'''
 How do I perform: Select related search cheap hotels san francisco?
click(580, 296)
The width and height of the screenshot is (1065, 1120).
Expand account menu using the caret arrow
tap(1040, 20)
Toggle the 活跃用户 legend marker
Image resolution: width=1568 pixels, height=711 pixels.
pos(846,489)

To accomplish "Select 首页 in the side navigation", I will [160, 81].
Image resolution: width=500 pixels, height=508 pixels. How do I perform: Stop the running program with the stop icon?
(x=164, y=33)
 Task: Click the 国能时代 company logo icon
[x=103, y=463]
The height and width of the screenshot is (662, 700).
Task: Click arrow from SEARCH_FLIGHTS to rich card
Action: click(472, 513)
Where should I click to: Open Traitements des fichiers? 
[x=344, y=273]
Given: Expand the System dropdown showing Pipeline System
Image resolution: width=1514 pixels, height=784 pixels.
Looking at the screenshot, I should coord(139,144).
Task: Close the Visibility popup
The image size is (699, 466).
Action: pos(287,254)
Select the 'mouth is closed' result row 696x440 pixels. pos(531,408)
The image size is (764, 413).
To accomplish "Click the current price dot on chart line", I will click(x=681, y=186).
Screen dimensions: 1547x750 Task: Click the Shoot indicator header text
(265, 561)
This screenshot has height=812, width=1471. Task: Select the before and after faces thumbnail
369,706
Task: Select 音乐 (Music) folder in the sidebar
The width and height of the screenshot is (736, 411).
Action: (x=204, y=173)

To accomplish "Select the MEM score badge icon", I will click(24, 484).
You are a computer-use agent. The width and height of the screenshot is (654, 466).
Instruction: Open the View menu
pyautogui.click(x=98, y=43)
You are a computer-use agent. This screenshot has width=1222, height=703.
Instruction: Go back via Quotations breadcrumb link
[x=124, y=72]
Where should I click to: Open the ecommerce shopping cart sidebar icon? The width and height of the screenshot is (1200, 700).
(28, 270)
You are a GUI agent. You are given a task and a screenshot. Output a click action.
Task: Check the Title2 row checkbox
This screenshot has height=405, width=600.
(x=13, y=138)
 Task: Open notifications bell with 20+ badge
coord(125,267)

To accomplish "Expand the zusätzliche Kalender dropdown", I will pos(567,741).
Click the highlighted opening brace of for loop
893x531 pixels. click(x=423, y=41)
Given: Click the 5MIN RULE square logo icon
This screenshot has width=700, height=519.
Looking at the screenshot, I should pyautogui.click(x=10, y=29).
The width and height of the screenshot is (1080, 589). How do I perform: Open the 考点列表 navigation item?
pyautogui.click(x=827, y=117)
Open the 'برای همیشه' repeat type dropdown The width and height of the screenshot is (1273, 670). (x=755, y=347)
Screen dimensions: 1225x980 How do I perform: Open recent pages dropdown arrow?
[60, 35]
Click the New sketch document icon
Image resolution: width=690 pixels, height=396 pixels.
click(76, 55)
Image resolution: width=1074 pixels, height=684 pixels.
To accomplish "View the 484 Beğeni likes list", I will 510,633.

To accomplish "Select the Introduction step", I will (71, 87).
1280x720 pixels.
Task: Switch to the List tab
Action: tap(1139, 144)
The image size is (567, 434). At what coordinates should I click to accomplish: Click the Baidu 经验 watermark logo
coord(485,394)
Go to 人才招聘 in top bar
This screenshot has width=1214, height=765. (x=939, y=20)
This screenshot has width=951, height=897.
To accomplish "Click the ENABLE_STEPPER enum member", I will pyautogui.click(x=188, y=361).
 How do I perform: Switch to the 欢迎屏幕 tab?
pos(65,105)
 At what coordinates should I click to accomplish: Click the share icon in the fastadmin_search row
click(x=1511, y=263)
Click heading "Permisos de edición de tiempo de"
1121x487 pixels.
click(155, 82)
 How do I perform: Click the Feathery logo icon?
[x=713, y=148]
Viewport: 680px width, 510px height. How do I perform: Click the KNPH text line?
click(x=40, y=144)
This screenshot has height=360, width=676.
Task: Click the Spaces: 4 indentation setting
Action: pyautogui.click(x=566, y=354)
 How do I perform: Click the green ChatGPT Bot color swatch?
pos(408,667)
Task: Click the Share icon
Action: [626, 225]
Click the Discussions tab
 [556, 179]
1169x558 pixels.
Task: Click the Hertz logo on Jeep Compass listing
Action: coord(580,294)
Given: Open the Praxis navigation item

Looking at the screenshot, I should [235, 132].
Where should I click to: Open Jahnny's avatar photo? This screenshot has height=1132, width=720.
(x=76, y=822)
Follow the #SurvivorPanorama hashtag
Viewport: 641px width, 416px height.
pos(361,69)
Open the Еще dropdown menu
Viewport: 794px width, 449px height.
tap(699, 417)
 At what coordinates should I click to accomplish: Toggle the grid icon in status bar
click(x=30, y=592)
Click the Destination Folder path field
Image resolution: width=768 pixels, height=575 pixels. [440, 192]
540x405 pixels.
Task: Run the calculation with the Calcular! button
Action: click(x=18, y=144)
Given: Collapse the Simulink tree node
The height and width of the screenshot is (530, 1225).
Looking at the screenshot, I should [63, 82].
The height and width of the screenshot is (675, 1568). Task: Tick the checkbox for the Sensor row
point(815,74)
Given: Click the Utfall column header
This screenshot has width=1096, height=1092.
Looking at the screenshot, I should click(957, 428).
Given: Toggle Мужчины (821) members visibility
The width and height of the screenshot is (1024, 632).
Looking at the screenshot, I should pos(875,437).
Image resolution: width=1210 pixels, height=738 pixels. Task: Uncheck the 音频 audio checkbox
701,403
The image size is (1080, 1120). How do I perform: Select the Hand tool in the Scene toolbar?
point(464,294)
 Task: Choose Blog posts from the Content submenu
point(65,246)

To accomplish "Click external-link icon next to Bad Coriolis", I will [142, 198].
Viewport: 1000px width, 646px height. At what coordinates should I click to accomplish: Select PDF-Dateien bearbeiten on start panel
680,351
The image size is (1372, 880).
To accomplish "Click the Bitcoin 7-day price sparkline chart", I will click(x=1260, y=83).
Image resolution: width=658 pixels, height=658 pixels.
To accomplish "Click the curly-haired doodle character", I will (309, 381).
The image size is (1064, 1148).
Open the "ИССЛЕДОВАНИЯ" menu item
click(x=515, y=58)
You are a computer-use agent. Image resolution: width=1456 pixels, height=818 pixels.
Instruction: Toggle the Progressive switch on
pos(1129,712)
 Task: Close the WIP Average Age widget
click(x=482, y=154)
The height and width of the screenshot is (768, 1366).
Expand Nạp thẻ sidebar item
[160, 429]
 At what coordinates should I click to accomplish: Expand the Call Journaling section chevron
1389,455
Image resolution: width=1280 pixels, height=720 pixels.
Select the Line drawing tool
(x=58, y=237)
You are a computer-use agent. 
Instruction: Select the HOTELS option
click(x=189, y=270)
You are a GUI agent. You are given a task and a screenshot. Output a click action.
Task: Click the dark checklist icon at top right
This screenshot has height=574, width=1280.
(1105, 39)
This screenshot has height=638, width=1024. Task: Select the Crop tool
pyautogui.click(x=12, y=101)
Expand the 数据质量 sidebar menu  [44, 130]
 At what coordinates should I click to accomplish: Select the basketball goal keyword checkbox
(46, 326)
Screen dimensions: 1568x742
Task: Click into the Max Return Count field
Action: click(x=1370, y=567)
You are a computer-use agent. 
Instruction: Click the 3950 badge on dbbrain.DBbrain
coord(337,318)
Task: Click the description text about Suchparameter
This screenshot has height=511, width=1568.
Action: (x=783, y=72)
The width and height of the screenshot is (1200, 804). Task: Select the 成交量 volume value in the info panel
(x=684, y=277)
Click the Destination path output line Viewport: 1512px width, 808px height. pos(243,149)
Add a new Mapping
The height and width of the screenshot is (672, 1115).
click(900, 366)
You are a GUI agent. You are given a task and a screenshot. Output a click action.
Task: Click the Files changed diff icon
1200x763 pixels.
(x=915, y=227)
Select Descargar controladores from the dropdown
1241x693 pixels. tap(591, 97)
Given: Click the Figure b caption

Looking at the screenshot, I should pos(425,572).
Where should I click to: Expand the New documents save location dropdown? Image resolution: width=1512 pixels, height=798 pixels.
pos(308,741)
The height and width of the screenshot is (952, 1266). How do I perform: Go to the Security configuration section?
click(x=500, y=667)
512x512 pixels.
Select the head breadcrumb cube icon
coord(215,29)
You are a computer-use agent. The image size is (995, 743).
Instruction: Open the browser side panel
'''
## WHAT YOU WILL DO:
Scan the records above for the string "price", then select every line that holds it.

## ANSWER TO THE EXERCISE:
To accomplish "Click the current price dot on chart line", I will click(x=681, y=186).
To accomplish "Click the Bitcoin 7-day price sparkline chart", I will click(x=1260, y=83).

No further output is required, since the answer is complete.